The records =
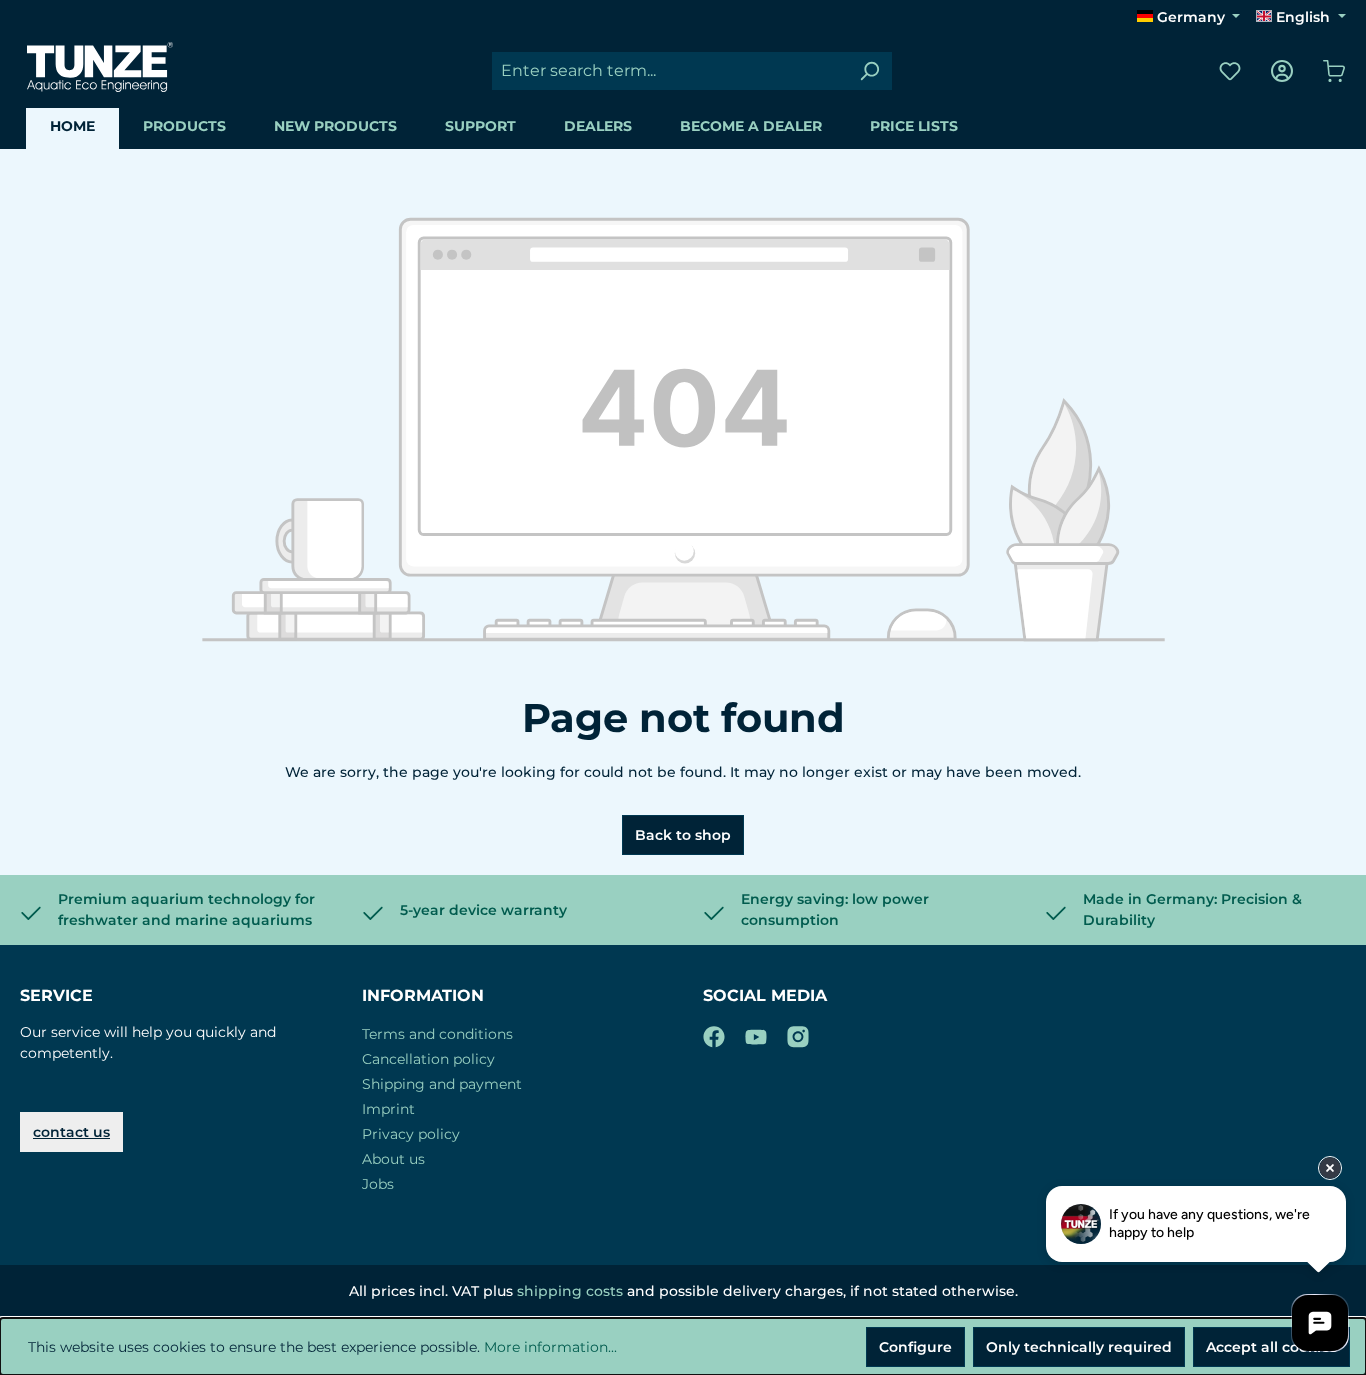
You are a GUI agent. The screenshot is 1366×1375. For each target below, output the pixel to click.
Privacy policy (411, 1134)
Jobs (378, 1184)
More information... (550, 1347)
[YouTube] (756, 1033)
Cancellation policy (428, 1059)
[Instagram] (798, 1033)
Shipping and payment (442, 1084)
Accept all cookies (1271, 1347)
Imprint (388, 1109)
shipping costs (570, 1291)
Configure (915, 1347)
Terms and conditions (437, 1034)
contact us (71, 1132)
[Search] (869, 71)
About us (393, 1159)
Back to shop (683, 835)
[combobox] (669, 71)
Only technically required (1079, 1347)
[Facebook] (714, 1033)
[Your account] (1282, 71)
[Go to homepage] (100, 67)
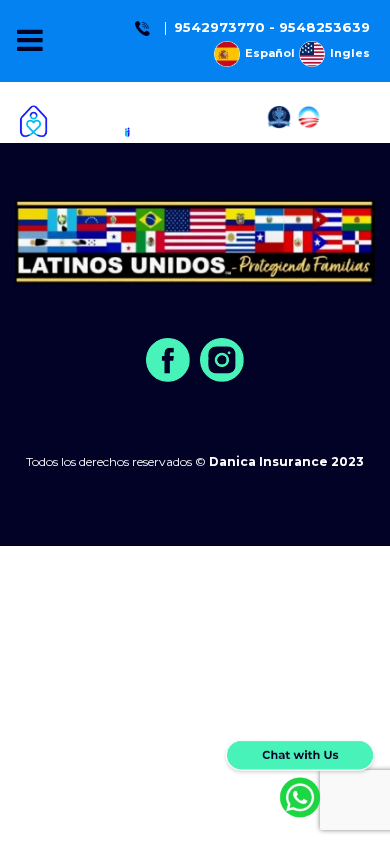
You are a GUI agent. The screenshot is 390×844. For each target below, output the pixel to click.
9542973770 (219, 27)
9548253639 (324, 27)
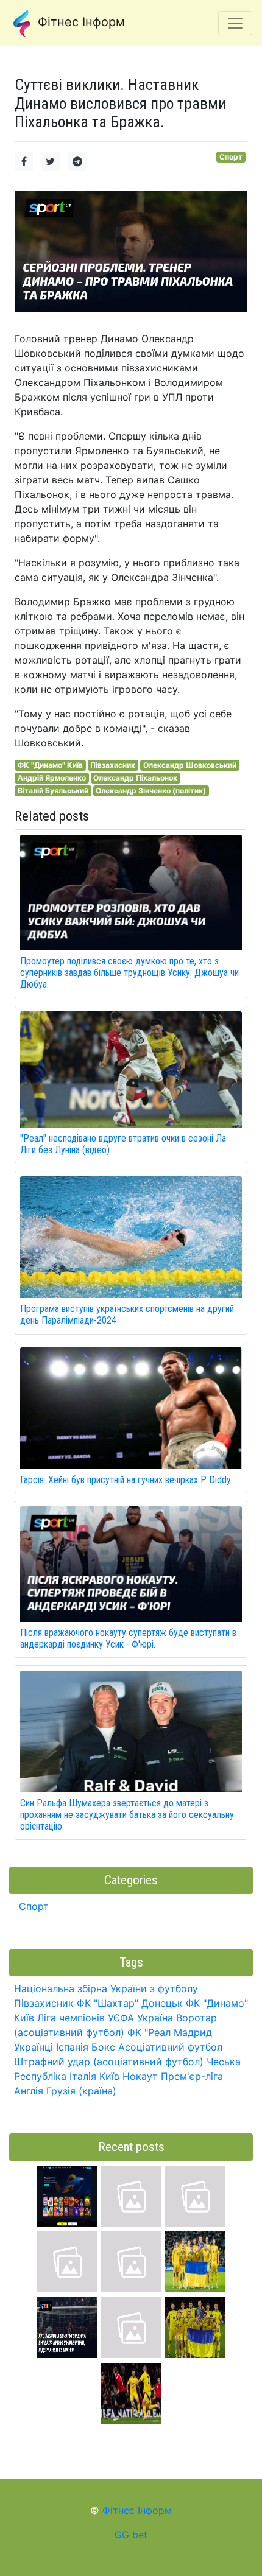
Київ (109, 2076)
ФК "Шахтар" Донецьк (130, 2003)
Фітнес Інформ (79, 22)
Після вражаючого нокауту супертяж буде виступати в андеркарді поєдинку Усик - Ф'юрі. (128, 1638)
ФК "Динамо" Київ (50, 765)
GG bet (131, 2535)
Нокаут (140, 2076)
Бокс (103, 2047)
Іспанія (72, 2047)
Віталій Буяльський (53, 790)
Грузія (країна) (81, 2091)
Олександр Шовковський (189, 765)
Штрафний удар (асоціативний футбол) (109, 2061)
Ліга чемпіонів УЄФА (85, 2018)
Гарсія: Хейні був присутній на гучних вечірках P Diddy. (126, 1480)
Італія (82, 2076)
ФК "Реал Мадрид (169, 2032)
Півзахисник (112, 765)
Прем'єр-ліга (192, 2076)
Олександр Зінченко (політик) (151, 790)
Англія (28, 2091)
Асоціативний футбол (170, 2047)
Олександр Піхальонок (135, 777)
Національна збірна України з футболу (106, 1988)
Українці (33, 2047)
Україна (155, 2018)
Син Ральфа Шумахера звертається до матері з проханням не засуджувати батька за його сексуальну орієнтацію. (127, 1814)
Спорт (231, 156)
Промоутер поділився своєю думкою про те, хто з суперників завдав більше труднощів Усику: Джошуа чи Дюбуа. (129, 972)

* * *

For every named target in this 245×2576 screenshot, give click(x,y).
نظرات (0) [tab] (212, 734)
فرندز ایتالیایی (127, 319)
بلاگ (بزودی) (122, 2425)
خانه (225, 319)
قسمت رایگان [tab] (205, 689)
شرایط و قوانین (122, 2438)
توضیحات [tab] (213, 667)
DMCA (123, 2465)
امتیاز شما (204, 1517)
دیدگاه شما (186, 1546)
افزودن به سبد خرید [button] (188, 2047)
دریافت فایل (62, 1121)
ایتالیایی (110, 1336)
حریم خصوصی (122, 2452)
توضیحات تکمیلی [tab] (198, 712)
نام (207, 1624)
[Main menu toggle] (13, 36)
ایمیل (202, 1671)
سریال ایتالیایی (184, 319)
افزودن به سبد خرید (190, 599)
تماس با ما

Description of the task = Look through the entries above, and wherever a line holds the string "each", copy it.

Answer to the problem =
You are a GUI agent. The screenshot is 1366×1375. For each target below, output the pixel to click.
You are a GUI agent. The screenshot is 390×844. For each target below, output the pixel to click.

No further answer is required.